Requirement: Reproduce every line of the items below word for word, omitting the pictures.

[Screen grounding examples]
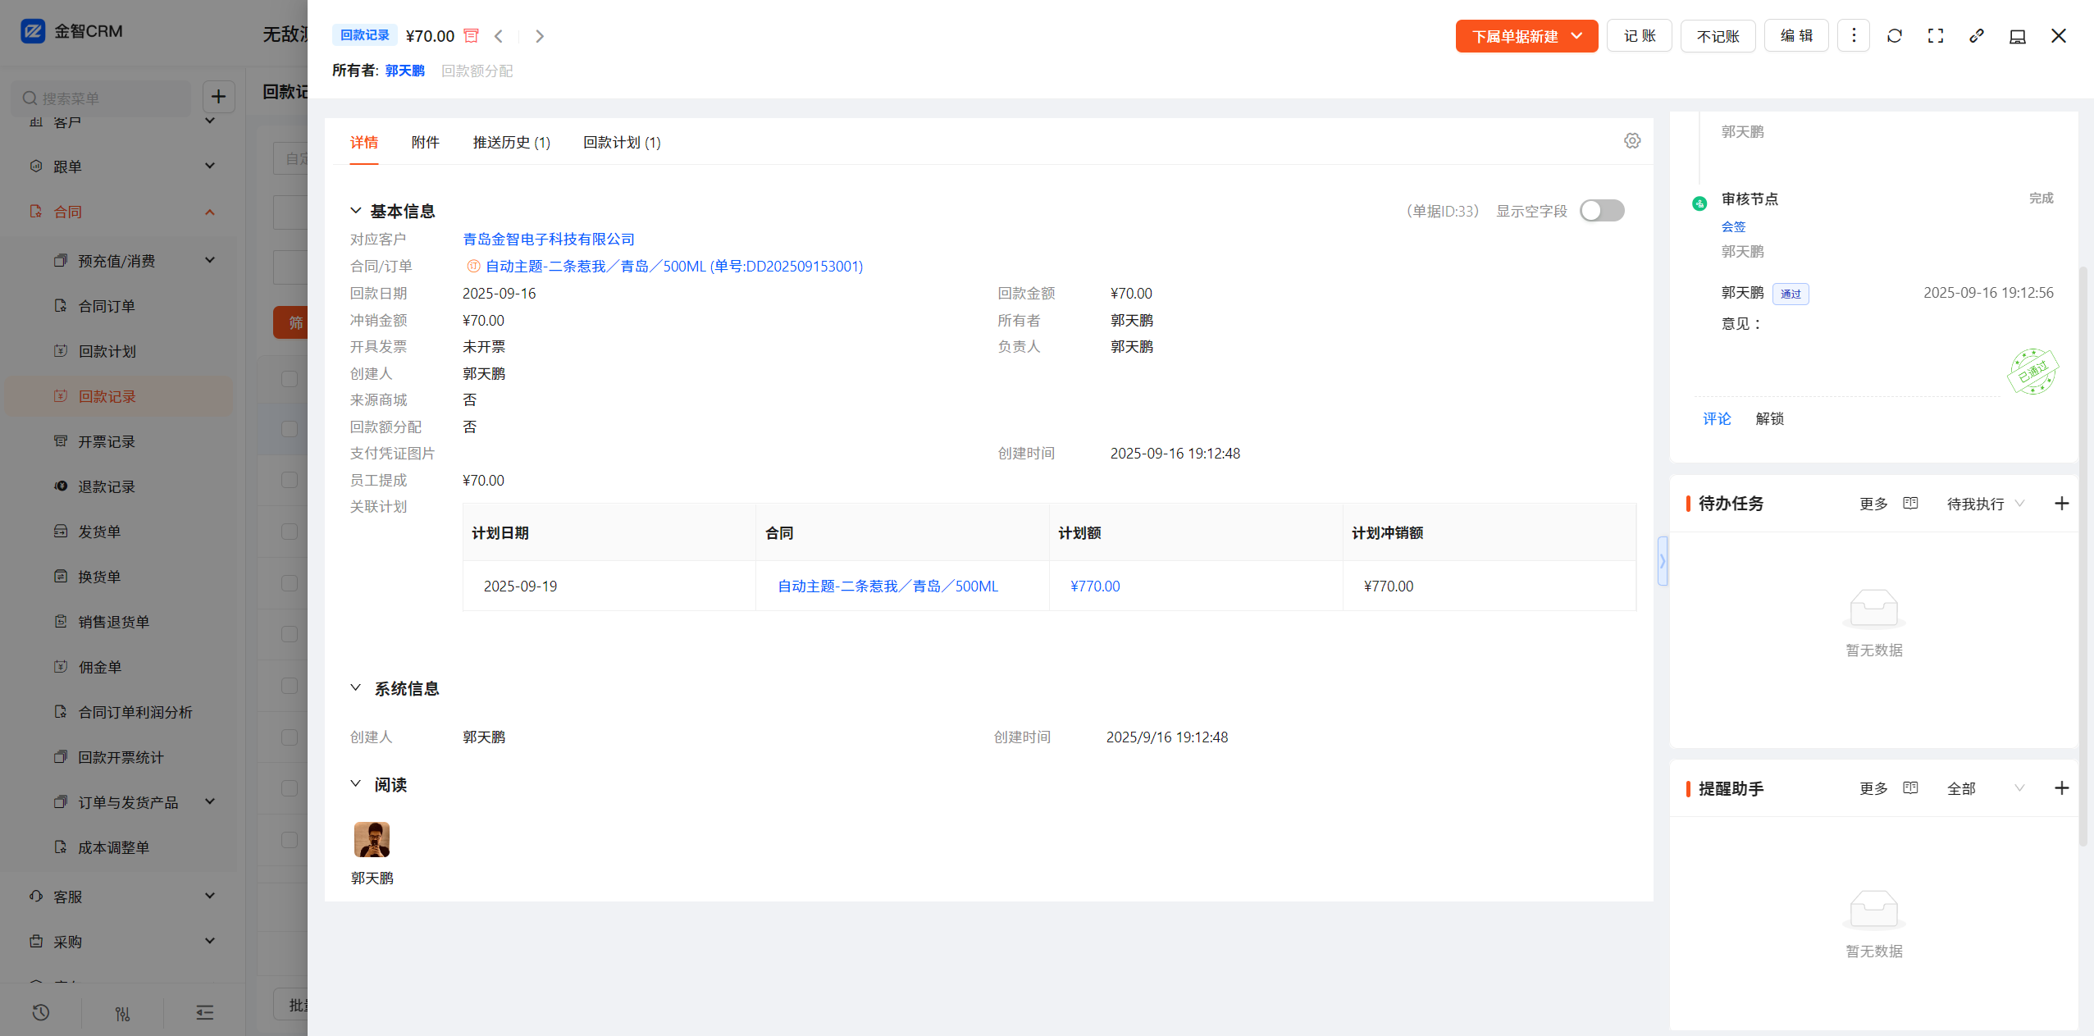Click reader avatar thumbnail of 郭天鹏
This screenshot has width=2094, height=1036.
coord(372,839)
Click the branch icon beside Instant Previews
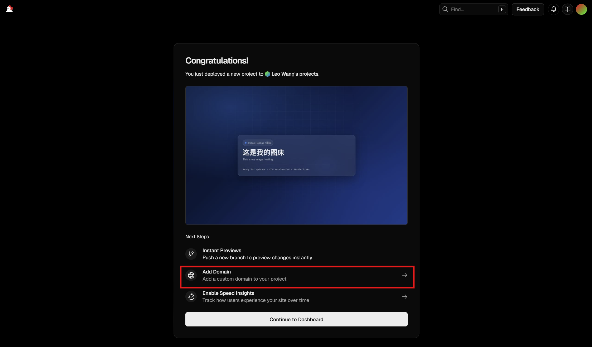Image resolution: width=592 pixels, height=347 pixels. tap(191, 254)
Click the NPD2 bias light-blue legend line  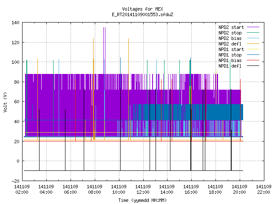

Output of the exercise:
Click reader avatar thumbnail of 郭天鹏
This screenshot has width=2094, height=1036.
coord(372,839)
Click the branch icon beside Instant Previews
Image resolution: width=592 pixels, height=347 pixels. tap(191, 254)
Click the NPD2 bias light-blue legend line  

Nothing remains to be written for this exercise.